DATA:
+--
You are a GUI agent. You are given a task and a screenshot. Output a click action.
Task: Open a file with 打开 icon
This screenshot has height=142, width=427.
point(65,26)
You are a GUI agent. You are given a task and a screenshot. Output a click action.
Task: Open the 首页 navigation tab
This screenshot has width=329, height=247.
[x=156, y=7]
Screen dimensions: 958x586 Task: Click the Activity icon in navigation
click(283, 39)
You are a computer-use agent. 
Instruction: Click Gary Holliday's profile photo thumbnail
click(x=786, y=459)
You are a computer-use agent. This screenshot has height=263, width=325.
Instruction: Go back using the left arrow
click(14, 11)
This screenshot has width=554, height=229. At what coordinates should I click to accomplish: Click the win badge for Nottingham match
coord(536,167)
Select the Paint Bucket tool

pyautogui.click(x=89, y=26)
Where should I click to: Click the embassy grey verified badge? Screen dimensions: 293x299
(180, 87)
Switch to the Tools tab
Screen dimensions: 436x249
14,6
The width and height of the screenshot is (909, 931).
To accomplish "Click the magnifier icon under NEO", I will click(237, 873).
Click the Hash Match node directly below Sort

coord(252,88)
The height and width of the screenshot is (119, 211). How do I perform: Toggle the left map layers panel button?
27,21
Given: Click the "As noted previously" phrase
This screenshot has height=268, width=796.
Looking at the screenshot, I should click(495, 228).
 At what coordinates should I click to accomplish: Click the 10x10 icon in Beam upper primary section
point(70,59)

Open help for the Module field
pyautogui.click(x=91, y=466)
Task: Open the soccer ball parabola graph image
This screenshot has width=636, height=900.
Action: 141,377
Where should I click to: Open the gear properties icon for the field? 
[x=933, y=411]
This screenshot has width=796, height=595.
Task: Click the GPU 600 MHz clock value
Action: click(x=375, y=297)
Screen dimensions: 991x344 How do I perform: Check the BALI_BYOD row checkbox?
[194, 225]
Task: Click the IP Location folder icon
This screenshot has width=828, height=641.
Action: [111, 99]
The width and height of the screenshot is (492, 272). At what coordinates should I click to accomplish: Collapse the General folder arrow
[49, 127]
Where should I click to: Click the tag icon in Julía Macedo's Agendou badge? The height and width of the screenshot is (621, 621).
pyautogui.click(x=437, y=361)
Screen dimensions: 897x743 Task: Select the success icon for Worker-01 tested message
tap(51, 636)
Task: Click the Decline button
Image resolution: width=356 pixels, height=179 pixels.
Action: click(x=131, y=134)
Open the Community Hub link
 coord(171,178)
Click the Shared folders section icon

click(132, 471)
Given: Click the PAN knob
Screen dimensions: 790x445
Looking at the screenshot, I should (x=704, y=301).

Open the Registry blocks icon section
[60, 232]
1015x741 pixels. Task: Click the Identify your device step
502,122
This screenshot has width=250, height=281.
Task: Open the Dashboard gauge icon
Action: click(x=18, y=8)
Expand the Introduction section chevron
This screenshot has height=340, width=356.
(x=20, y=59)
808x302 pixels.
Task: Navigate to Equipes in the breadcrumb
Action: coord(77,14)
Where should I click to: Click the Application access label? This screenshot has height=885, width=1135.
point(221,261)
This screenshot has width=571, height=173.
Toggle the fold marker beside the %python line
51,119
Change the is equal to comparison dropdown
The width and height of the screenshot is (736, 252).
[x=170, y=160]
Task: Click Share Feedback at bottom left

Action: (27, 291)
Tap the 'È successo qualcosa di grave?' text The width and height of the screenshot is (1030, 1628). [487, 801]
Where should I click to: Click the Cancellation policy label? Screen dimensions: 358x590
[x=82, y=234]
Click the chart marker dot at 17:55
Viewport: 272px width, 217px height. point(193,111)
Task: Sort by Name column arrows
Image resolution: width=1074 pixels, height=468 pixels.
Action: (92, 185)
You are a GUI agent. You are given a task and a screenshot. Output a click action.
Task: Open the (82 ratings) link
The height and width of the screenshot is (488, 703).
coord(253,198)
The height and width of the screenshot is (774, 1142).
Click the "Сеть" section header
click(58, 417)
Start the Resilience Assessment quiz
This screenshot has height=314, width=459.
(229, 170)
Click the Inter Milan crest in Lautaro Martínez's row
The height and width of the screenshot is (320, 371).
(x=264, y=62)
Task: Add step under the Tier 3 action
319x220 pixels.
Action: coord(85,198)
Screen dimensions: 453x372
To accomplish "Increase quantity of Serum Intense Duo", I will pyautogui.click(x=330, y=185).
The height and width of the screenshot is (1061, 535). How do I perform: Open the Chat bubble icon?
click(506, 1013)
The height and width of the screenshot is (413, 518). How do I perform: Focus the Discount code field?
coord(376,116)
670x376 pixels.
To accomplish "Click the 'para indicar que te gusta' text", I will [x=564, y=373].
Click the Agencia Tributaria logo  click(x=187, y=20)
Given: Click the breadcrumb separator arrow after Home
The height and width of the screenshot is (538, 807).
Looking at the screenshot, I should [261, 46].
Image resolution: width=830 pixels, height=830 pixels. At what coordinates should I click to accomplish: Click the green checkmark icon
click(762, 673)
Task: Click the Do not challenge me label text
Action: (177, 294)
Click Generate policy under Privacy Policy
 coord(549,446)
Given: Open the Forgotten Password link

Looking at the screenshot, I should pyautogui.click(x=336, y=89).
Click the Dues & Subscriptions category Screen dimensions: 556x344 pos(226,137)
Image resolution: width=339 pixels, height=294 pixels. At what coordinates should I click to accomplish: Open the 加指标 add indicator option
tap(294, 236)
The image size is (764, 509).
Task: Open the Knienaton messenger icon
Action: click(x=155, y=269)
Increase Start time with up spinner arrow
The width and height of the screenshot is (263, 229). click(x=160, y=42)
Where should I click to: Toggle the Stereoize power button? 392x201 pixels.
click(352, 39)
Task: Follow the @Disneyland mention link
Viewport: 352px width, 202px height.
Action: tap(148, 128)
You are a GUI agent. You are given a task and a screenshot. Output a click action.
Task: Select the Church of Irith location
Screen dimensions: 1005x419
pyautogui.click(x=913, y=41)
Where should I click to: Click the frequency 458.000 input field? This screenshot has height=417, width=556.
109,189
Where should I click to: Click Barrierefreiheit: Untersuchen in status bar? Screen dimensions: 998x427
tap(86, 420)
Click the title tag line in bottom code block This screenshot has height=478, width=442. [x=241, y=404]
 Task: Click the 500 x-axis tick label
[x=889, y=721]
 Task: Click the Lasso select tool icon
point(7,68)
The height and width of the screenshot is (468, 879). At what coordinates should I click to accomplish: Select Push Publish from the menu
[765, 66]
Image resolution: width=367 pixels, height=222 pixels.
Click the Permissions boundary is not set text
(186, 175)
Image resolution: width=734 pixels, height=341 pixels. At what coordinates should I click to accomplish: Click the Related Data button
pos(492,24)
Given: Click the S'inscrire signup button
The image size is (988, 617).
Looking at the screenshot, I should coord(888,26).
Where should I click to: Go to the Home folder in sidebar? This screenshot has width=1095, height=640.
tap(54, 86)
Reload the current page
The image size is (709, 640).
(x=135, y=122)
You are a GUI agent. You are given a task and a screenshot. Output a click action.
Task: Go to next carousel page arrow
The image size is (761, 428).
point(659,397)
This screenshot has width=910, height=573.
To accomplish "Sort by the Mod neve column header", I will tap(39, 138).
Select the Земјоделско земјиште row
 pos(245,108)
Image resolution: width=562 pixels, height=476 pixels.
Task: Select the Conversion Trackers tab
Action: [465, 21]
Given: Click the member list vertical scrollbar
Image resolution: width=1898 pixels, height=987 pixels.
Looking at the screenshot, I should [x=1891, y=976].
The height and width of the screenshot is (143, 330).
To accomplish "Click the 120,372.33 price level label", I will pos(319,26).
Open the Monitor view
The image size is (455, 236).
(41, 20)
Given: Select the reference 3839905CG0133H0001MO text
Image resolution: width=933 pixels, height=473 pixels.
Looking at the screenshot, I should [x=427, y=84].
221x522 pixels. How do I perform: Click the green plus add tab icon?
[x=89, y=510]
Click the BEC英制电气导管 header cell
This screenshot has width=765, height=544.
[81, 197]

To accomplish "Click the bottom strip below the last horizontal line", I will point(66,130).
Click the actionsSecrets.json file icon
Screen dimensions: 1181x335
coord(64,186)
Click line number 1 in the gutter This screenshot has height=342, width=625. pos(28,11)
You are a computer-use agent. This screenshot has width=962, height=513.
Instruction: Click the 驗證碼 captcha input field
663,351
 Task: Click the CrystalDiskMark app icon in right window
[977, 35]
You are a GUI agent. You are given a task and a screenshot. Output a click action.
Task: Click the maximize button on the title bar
+--
WORK ITEM: Output exactly the lines between the one containing "Given: Select the" and the final line above, both inclusive.

ANSWER TO THE PROBLEM:
Given: Select the reference 3839905CG0133H0001MO text
Image resolution: width=933 pixels, height=473 pixels.
Looking at the screenshot, I should [x=427, y=84].
221x522 pixels. How do I perform: Click the green plus add tab icon?
[x=89, y=510]
Click the BEC英制电气导管 header cell
This screenshot has width=765, height=544.
[81, 197]

To accomplish "Click the bottom strip below the last horizontal line", I will point(66,130).
Click the actionsSecrets.json file icon
Screen dimensions: 1181x335
coord(64,186)
Click line number 1 in the gutter This screenshot has height=342, width=625. pos(28,11)
You are a computer-use agent. This screenshot has width=962, height=513.
Instruction: Click the 驗證碼 captcha input field
663,351
 Task: Click the CrystalDiskMark app icon in right window
[977, 35]
You are a GUI agent. You are given a task and a screenshot. Output a click action.
Task: Click the maximize button on the title bar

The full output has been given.